Sprouting in all parts of the country, however, are transportation alternatives that belie the notion that suburban spawl is synonymous with more congested freeways, air pollution, and energy waste. In fact, many analysts see this sububrban market as offering the greatest potential for making American cities more transportation-efficient.

Consider this: More than 50 million people in the United States drive to work alone each day, kept company by 150 million empty seats. Well-planned ride-sharing programs could go a long way toward filling those empty seats and drastically reducing highway traffic, while costing very little, compared with expanding or building new conventional bus or rail lines.

Ride-sharing through car and van pools is one of a number of "paratransit" services gaining popularity in outlying, low-density parts of metropolitan areas. Others include dial-a-ride, subscription bus, and shared-taxi services. (These options don't include nongroup transportation alternatives like bicycle riding and walking.)

These alternative forms of group transporation have existed for years. But it is only recently that suburban dwellers have shown a clear willingness and eagerness to use them. Higher energy costs and slower income gains due to inflation have made commuting alone by automobile a luxury many cannot afford.

"Attitudes are changing," declares Ray A. Mundy, associate professor of marketing and transportation at the University of Tennessee. While most Americans still prefer sing-occupant auto travel, economic factors are forcing many more to look for alternatives that are cheaper than drivng alone, but more convenient than conventional bus and rail service. Mr. Mundy says that for several years national surveys have consistently found that 12 percent of the population was interested in car pooling. Since the 1979 energy shortages in the US, the number has jumped to 24 percent.

Edward P. Weber, a San Francisco broadcasting executive, used to drive alone to work from his home in Novato, 30 miles north of the city. "I was uptight when I got home, and when I got to work in the morning i started the day feeling rushed and late," he says.

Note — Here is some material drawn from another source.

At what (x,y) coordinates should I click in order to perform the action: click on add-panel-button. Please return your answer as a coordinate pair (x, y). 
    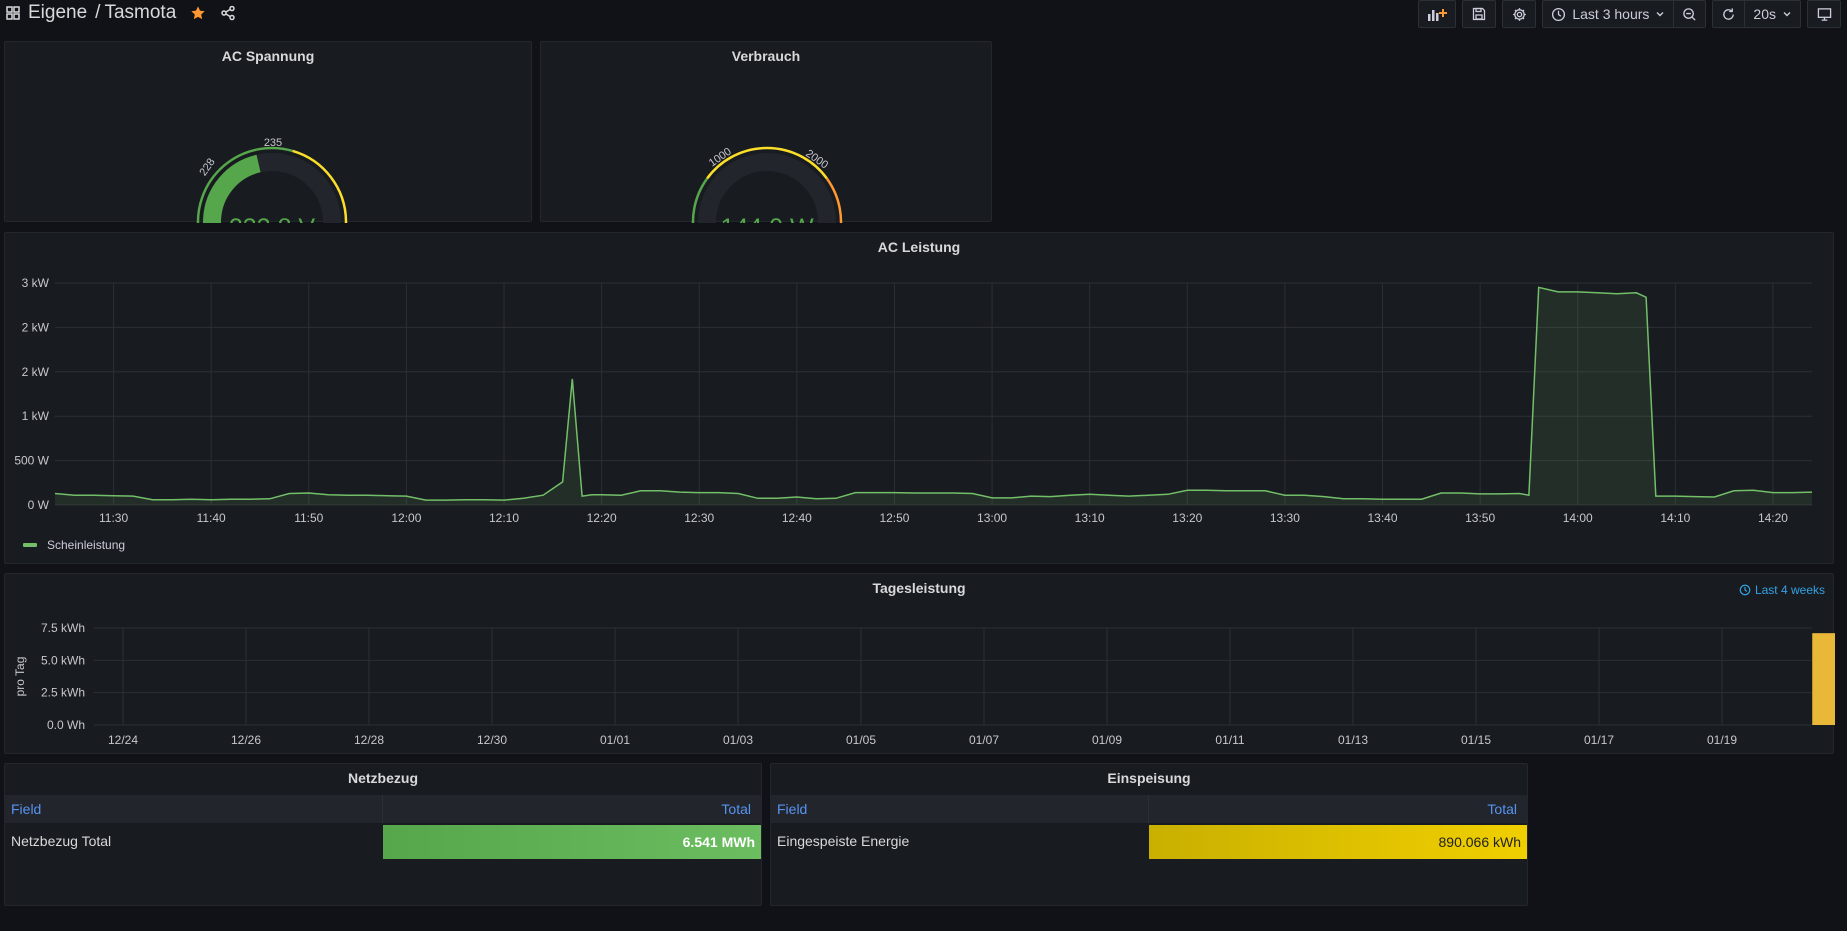
    Looking at the image, I should click on (1438, 14).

A year and a half ago Mr. Weber began van pooling. It is faster than a car because he can whisk across the Golden Gate Bridge in an express lane without paying a toll, and it is cheaper than riding a public but. It also has made him work regular hours, which he considers an advantage. But he says the biggest change is that commuting now ia a pleasant, social experience instead of "one big frustration."

The question confronting most cities is not whether the public is willing to use paratransit services, but whether the services are available and attractive enough to hold riders once they swithc.

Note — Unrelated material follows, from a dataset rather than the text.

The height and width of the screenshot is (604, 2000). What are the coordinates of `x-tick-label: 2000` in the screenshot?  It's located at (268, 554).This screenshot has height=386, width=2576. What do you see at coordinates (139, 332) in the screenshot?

A new report by the National Task Force on Ridesharing, established by President Carter, notes that much of the car and van pooling that exists today is the result of individual initiative -- "commuters taking it upon themselves to find others to share the cost of the burden of traveling to and from work."

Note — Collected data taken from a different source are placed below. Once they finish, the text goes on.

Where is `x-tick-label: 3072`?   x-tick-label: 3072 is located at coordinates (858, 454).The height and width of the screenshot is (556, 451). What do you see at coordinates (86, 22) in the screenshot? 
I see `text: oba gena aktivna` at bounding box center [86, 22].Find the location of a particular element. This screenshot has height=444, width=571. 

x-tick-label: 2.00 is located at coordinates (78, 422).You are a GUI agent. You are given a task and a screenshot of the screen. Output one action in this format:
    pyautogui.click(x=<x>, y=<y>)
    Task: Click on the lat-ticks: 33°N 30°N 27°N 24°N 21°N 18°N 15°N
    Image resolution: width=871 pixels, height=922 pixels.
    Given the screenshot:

Some 15 million people use car pools to get to work, and about 100,000 comute in van pools. To double ride-sharing by 1985, the task force report calls on all levels of government and the business community to remove some of the institutional barriers to ride-sharing and to provide some new incentives.

The report recommends:

* Federal tax credits to employers to offset the cost of administering a ride-sharing program.

* Doubling to 20 percent the investment tax credit available to companies that buy vehicles for ride-sharing.

* A tax credit for individuals who buy vans for ride-sharing.